Purpose: : To study the functional properties in the glaucomatous DBA/2J mouse and in the C57/B6 mouse as a control and to correlate them with intra-ocular pressure (IOP).

Methods: : 20 DBA mice and 23 C57 mice were measured five times at ages between two and ten months with about 8 weeks intervals. 5 Control mice between 12 and 22 months of age were also measured to study normal ageing. One day prior to ERG recordings, the IOPs were measured. The animals were dark adapted over night. Flash ERGs were measured in dark- adapted animals. Subsequently, the animals were light adapted and flash ERG measurements were repeated. Furthermore, flicker ERGs at different temporal frequencies and different stimulus strengths were measured in light-adapted animals.
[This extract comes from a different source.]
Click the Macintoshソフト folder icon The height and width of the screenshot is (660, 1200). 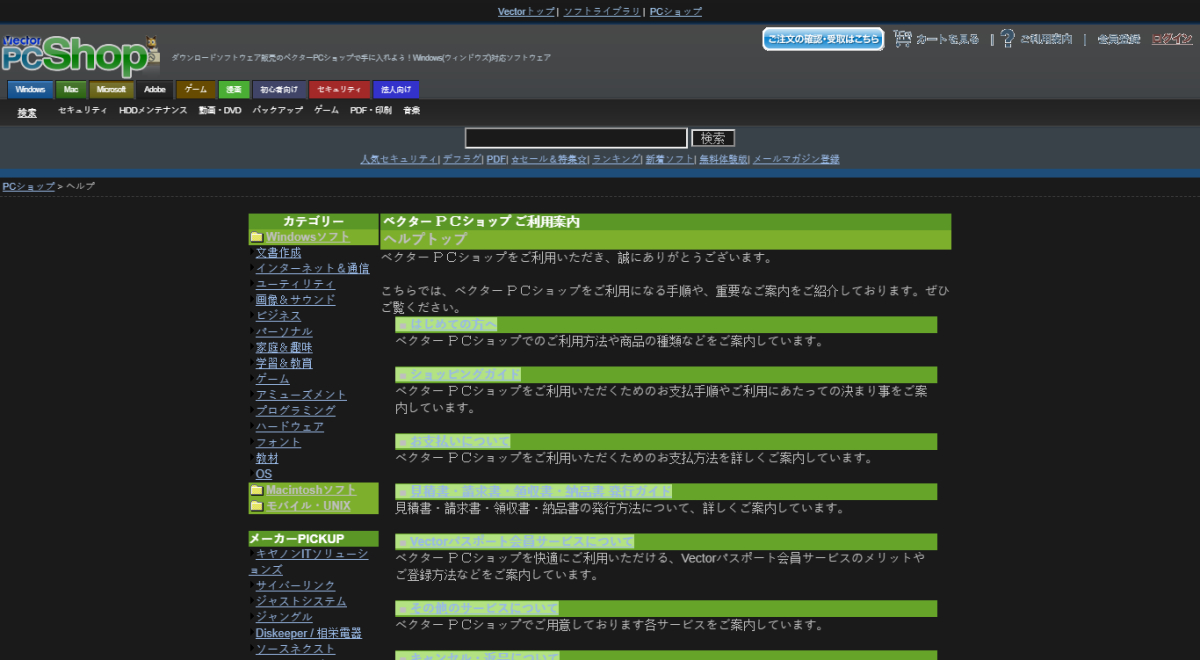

Results: : The IOPs in the DBA mice were lower than those in the C57 mice during the whole period although there was a significant increase after about 4 months of age whereas they remained constant in the control mice. The amplitudes of flicker ERGs in the DBA mouse were significantly decreased compared with those of the C57 from the beginning and continued to decrease through the 8 months’ period at the end of which they were hardly measurable. Flicker ERGs in the C57 mice decreased only slightly as a function of age. The a- and b-waves of the flash ERG amplitudes were of about the same amplitude in the two mouse strains at two months but decreased more strongly in the DBA mouse. At an age of 6 months the flash responses were significantly smaller than in the C57 mouse. The IOPs and the ERG amplitudes measured in the same animals at different ages and measured in different individuals at an age of about 6 months were correlated. The inter-individual differences were smaller in the DBA mice.
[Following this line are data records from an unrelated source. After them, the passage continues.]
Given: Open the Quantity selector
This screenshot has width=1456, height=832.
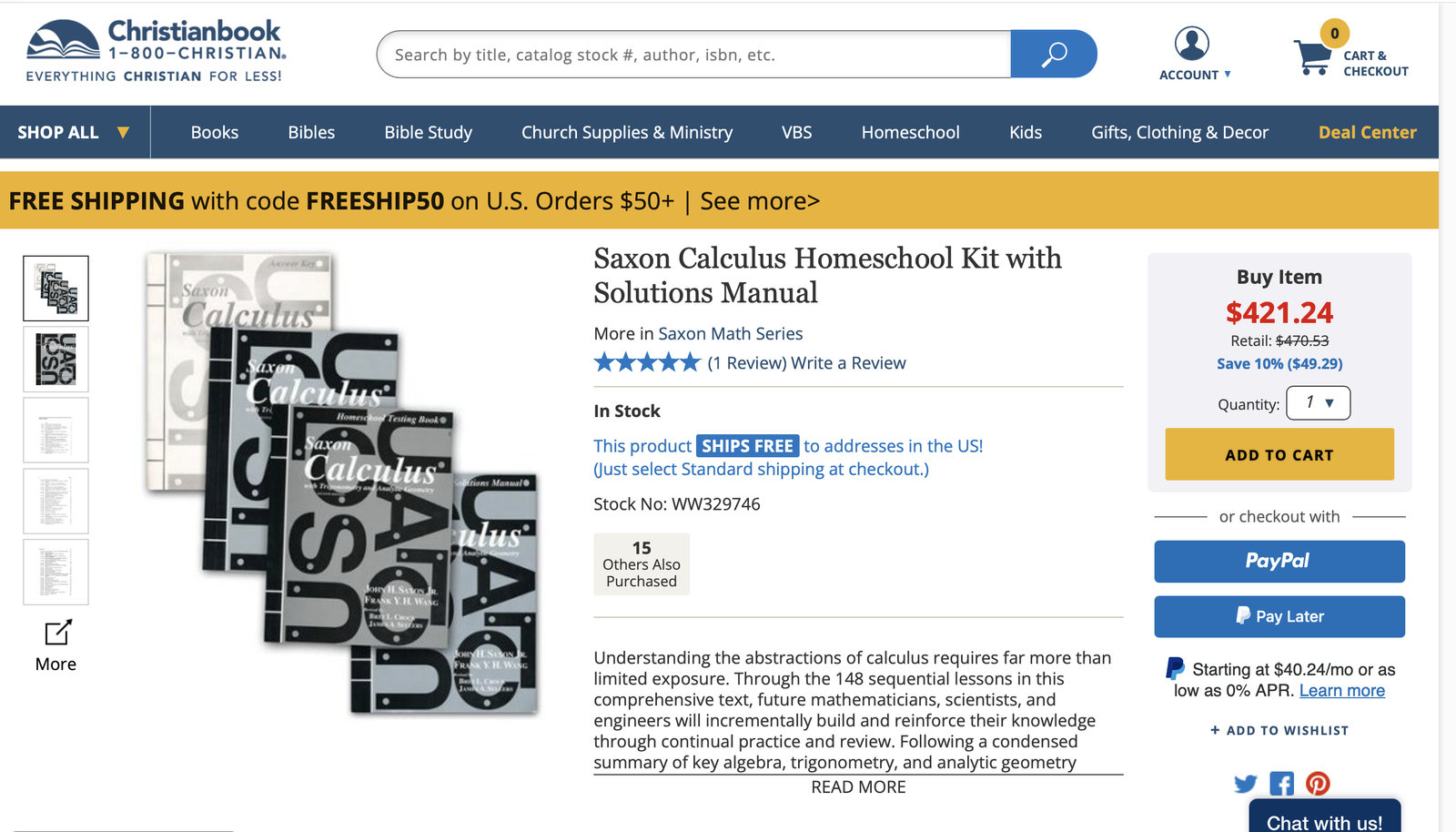Looking at the screenshot, I should [1318, 402].
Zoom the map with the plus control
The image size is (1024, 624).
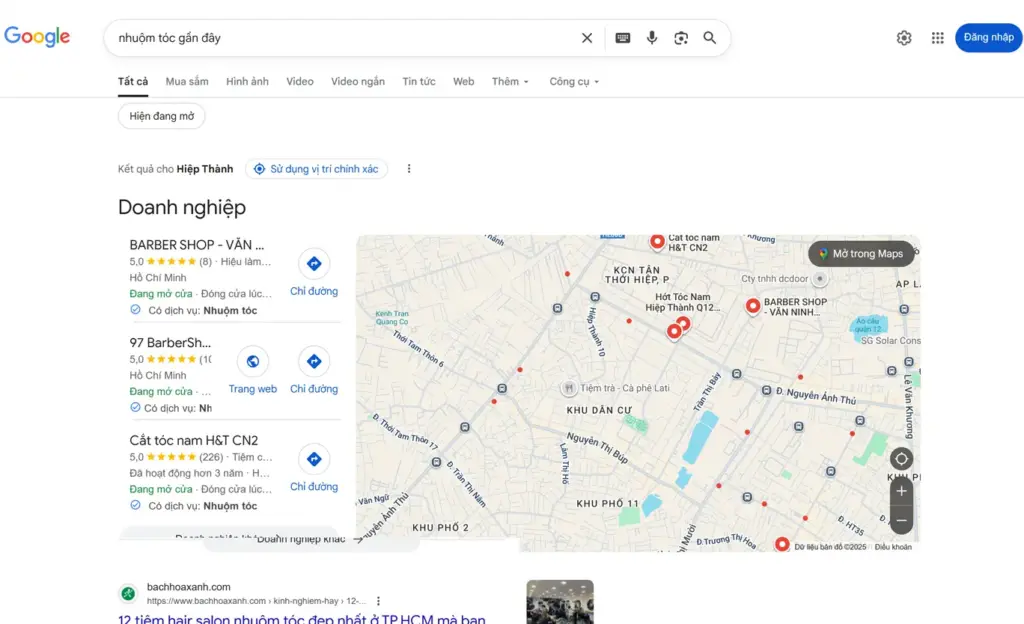[900, 490]
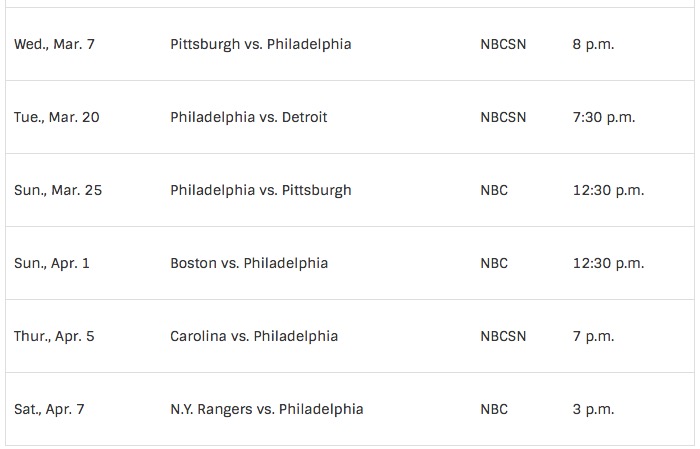700x449 pixels.
Task: Click NBCSN in the Mar. 7 row
Action: coord(503,44)
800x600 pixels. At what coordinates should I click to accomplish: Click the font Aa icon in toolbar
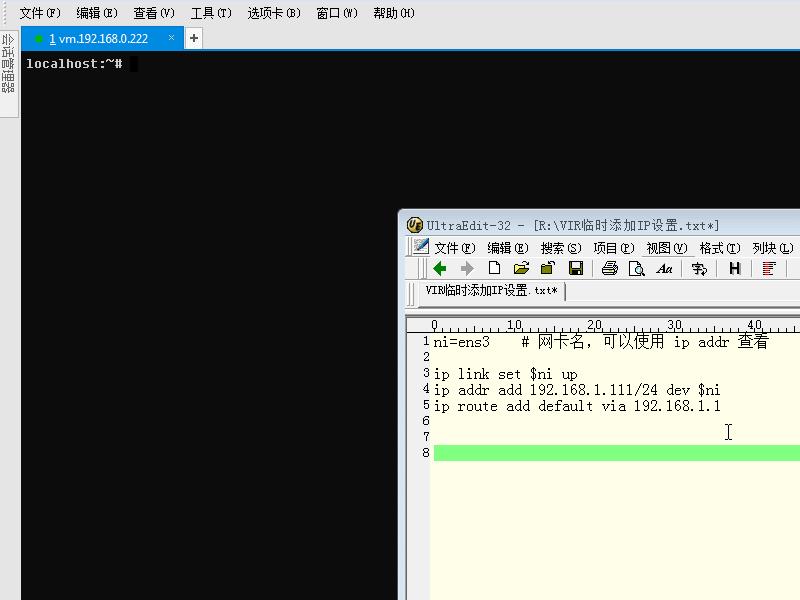point(664,268)
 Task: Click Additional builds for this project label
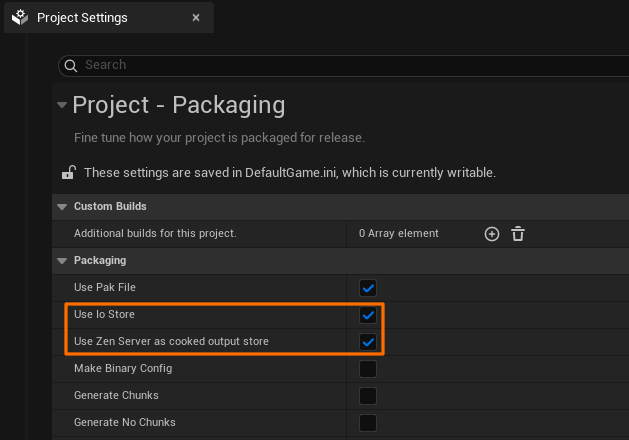click(x=155, y=233)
Conclusions: : The flicker ERG seems to be more affected by retinal degeneration than the flash ERG indicating the early involvement of post-receptoral pathways. The retinae of DBA mice show functional signs of retinal degeneration already at an age of two months. An increased IOP affects the retinal responses, but the fact that the ERGs were already decreased at an age where the IOPs were even lower than in the control mouse indicates that other factors play an important role in retinal degeneration.